A jury in Middlesex Superior Court rejected a defense assertion that John Odgren was legally insane when he stabbed 15-year-old James Alenson in a boys’ bathroom at Lincoln-Sudbury Regional High School on Jan. 19, 2007.
Odgren, now 19, showed no outward emotion as the verdict was announced. He then sat down in his chair and was comforted by his attorneys. Alenson’s mother could be heard sobbing.
A first-degree murder conviction in Massachusetts carries an automatic life sentence with no possibility for parole.
Odgren’s lawyers depicted him as a troubled 16-year-old with a long history of emotional problems and disorders, including Asperger’s syndrome — a form of autism — attention-deficit hyperactivity disorder and depression.
“We was mentally ill presently, at the time of the crime, and since he was a child, and to say, ‘That doesn’t mean anything,’ is to put ones head in the sand,” said Odgren’s attorney, Jonathan Shapiro, to WBUR after the verdict.

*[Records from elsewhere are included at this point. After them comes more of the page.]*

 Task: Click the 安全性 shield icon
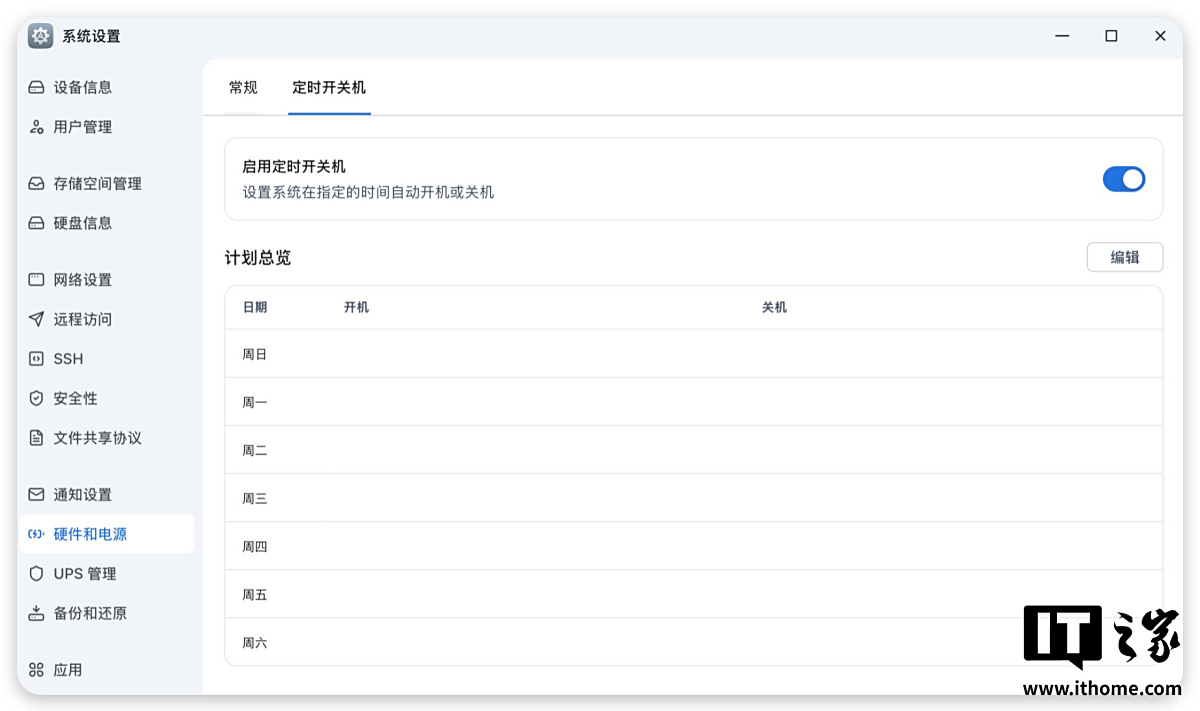point(37,398)
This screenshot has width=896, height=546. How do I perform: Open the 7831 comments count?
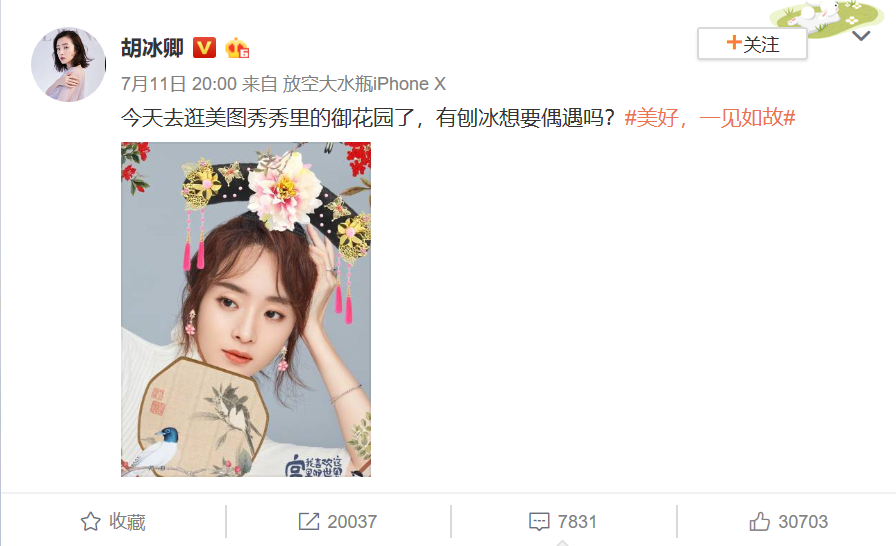point(577,521)

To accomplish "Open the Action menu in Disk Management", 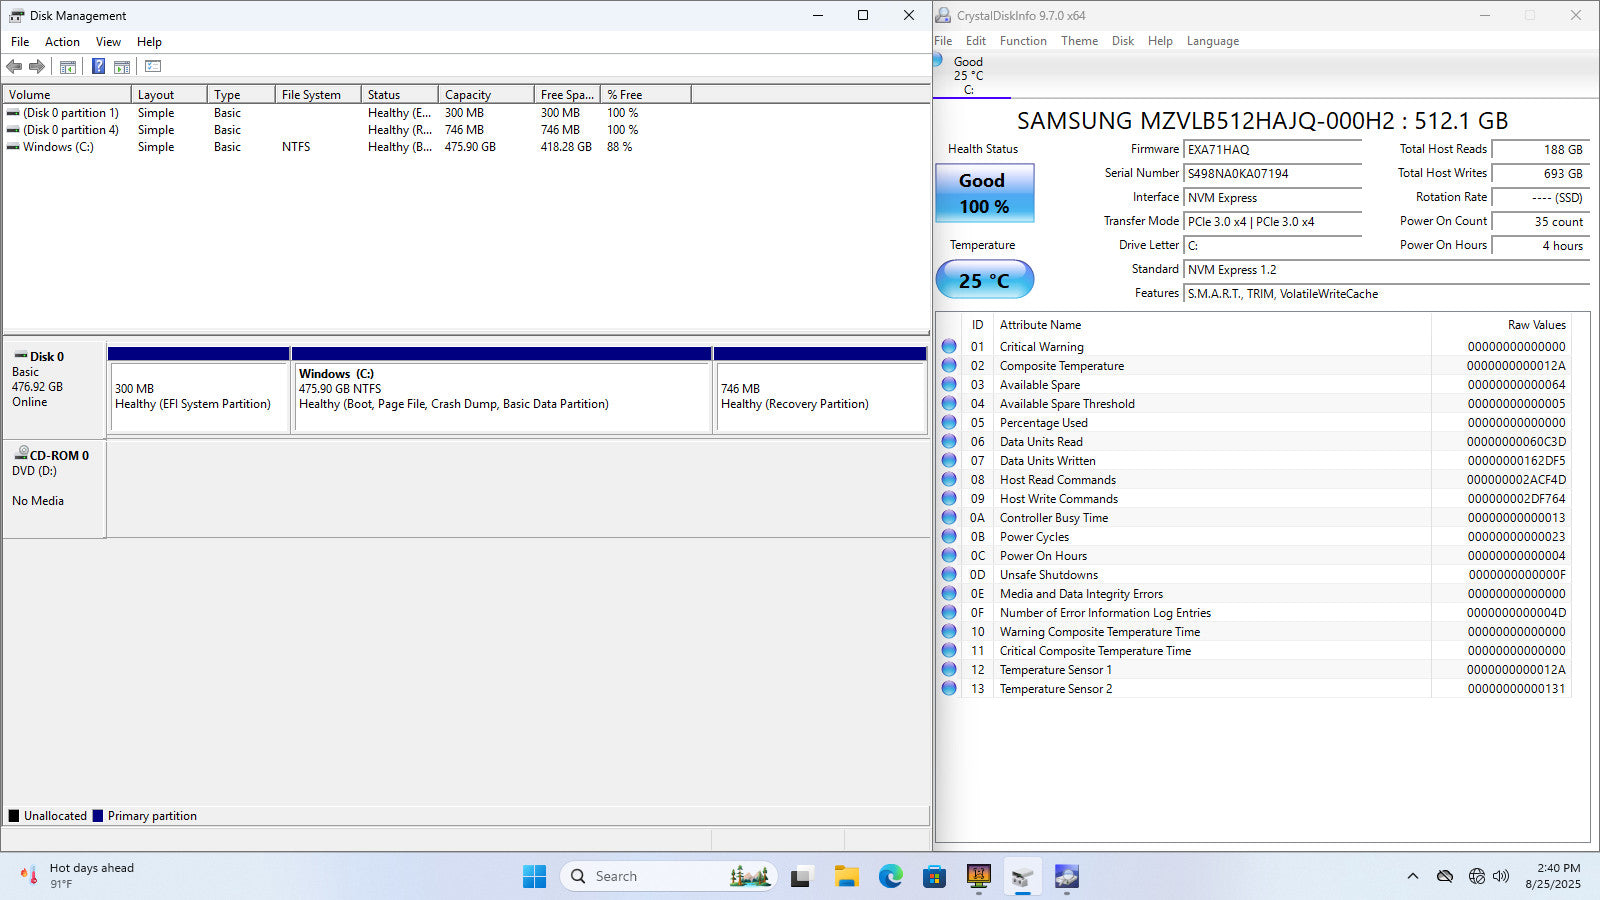I will (62, 42).
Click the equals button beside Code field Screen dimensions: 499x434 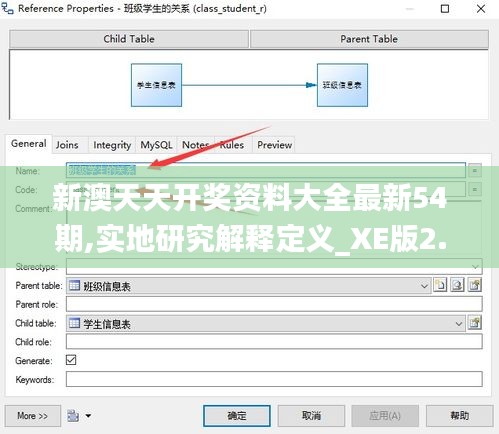475,189
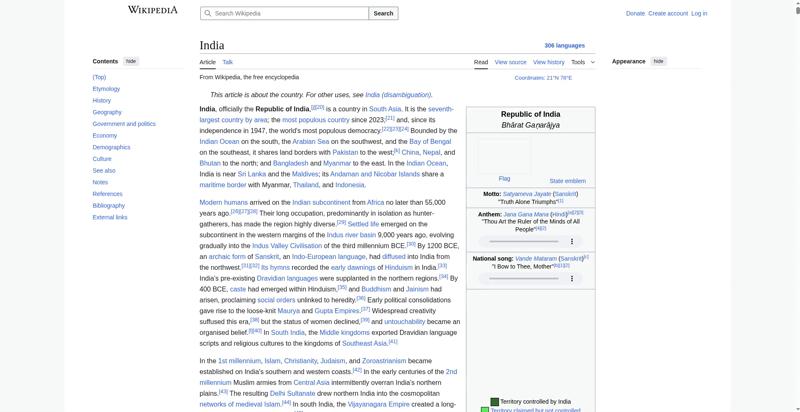
Task: Jump to Geography in the contents list
Action: 107,112
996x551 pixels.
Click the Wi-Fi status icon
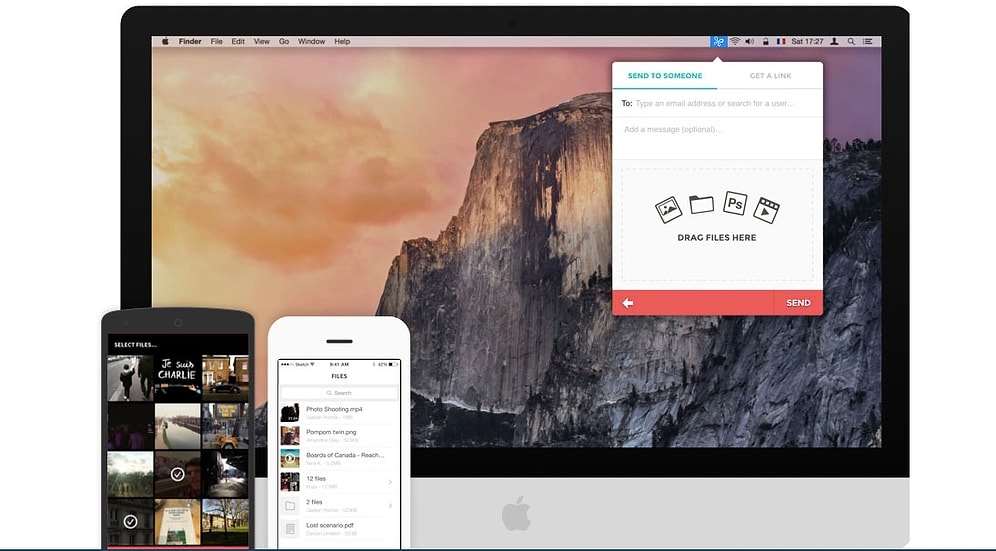point(735,42)
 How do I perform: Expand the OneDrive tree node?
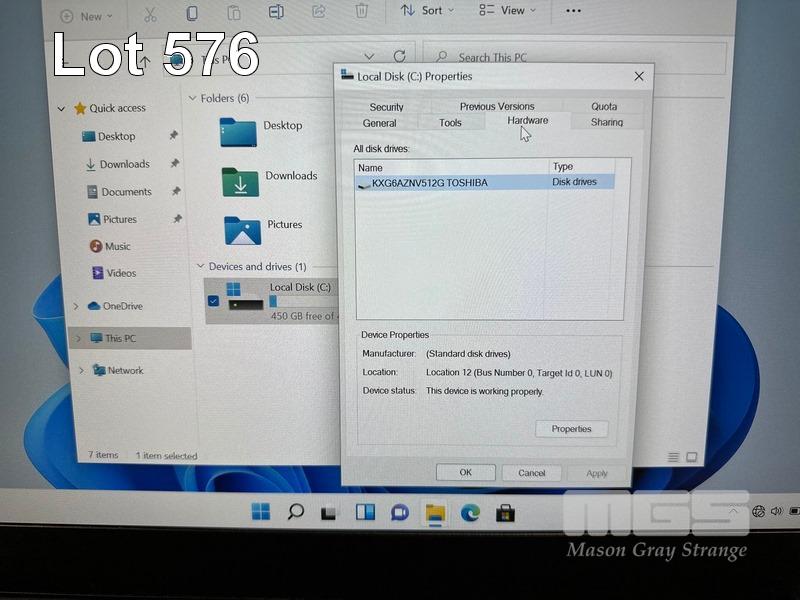[x=77, y=306]
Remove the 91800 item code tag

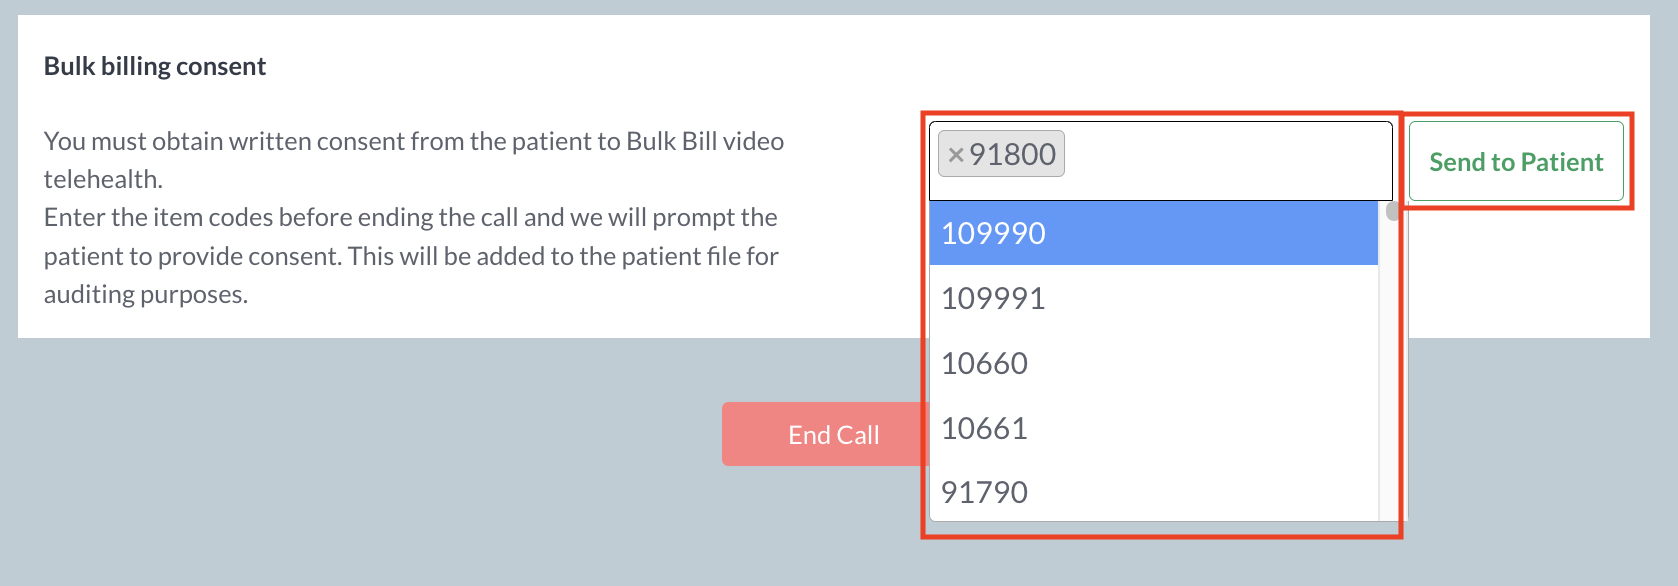pos(955,155)
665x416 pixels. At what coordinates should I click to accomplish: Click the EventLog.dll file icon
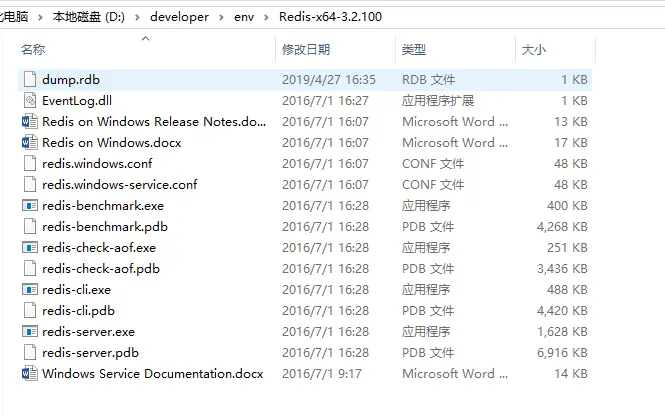[x=30, y=101]
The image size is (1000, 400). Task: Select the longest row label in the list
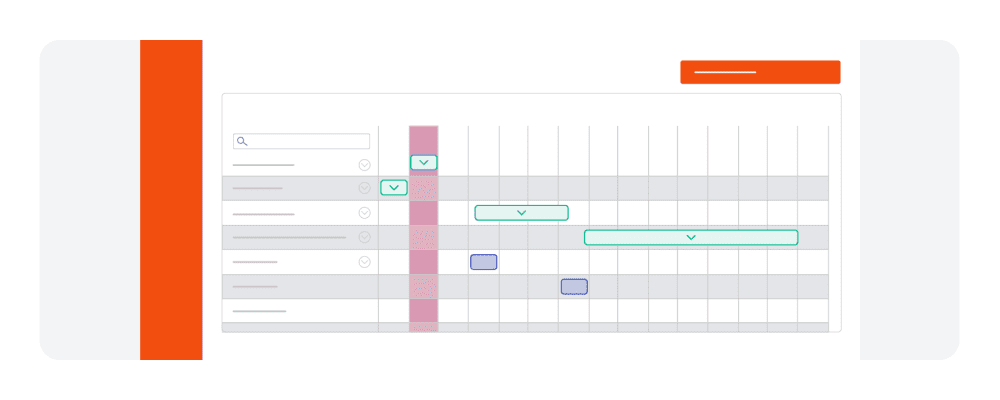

Odgren’s father testified that his son, who had a genius-level IQ, was anxious and would not socialize with other children. He was teased and harassed at various schools he attended, and talked of suicide at age 9, his father said.
Three child behavioral specialists testifying for the defense said that Odgren had lost touch with reality and was in a state of paranoia when he stabbed Alenson. They said he was not criminally responsible for killing Alenson.
The defense experts cited Odgren’s fascination with Stephen King’s series of books, “The Dark Tower,” and his obsession with the number 19, which is symbolic in the books. Odgren stabbed Alenson on the 19th day of the month and year.
But prosecutors depicted Odgren as a calculating killer who brought a carving knife to school, then picked a victim at random.
A state-certified psychiatrist testifying for prosecutors said Odgren knew what he was doing and was aware of the consequences when he attacked Alenson. She cited statements he made to authorities after the killing, when he admitted killing Alenson and asked about the possible sentence for manslaughter.
“I did it. I just snapped. I don’t know why,” Odgren told a teacher who ran to the scene.
Following the trial, Middlesex County District Attorney Gerry Leone said the verdict provides a measure of justice.
“We send our kids to school every single day expecting a safe haven, and no parent should have to bury their child prematurely,” Leone said.
Had the jury found Odgren not guilty by reason of insanity, he would have been sent to a psychiatric hospital until a judge ruled he was no longer a danger to society.